We stopped again at the Beehive for tea, the discussion over Sam’s punctures and associated matters continuing with close examination of the now burgeoning number of spent inner tubes.
Mediaeval scholars, it is said, would sometimes debate “How many angels can fit on the head of a needle?” Some say that this is a story invented to mock those theologians, but it seems that some speculation along those lines may have been part of academic dialogue, and while the answer could never be found beyond “an infinite number”, the question provoked a realisation of deeper meanings, a sense of the spiritual gulf between physical measurement and metaphysical contemplation.

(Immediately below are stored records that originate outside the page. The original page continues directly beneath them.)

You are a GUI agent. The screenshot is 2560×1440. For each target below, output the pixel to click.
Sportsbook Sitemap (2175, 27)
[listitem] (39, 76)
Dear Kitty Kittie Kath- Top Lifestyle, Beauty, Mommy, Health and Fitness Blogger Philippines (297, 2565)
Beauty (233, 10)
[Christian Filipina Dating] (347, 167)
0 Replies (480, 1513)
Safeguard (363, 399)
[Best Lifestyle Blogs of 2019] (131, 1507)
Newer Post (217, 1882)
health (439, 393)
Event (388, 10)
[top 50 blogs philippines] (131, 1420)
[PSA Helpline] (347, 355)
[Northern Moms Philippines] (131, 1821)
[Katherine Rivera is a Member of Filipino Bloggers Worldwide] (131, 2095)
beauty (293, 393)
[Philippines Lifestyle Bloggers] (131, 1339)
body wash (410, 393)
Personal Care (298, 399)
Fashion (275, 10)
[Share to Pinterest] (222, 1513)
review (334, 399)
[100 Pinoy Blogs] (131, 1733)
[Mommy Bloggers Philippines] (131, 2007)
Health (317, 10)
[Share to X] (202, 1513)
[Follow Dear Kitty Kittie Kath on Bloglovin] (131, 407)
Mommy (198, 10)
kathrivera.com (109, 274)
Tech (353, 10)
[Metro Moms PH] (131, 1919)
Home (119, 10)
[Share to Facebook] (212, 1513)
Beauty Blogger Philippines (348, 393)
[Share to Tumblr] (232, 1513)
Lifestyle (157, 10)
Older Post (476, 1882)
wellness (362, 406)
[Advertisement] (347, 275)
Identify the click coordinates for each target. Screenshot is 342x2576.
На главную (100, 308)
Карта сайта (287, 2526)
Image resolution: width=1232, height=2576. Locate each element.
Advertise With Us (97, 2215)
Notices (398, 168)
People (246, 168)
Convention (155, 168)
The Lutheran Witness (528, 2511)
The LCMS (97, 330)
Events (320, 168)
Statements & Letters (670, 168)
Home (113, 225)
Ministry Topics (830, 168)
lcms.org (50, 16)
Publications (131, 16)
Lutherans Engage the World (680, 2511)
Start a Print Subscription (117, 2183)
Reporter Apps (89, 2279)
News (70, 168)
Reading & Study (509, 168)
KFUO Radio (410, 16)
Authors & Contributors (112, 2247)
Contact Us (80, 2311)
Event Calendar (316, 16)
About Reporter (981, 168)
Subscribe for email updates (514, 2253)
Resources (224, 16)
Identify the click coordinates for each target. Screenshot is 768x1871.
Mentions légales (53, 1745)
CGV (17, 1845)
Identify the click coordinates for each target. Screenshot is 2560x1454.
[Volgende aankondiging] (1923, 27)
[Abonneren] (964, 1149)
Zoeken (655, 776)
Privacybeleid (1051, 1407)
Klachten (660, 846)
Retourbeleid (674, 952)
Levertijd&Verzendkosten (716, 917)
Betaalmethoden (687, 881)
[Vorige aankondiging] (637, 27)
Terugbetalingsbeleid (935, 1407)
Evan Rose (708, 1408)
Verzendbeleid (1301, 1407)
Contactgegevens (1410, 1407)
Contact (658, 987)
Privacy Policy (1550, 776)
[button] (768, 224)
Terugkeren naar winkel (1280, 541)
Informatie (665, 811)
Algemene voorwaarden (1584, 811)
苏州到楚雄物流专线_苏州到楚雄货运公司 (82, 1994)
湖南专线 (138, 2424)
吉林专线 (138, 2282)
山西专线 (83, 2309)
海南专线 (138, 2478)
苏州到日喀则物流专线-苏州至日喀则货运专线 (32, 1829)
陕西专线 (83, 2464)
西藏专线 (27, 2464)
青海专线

In a direct descendent of this scholarly endeavour, we in the Philosophical Department of the Bognor and Chichester CTC developed our own version of this discourse in exploring the question: “How many holes can be found on the surface of Sam’s Inner Tubes?” In parallel with our forerunners of the middle ages, a precise answer can never be found beyond “an infinite number”, but the question provokes a change in the way of thinking, a fundamental shift to a new plane of consciousness. Suddenly new insights become manifest, and revelatory thoughts abound, such as “perhaps it would be a good idea to buy some new tyres that have a semblance of a tread and more puncture resistance than a desiccated tomato skin”.
What will come of this enlightenment? Only time will tell, and meanwhile we left for the last leg of our journey apprehensive about a possible Third Puncture along the way. But we were in luck! Just as we were starting out down Woodberry Lane what must have been a large bird of prey took a mighty dump on Paul. At least I think Paul said “luck” but that might not have been the exact word he used, encrusted as he was in a thick and slowly congealing layer of albatross poo, but the aforementioned excrement undoubtedly did the trick, and No More Punctures happened at all.
And so our Odyssey came to its triumphant close, after 51 miles, two punctures and a bucket load of ornithological whoopsie.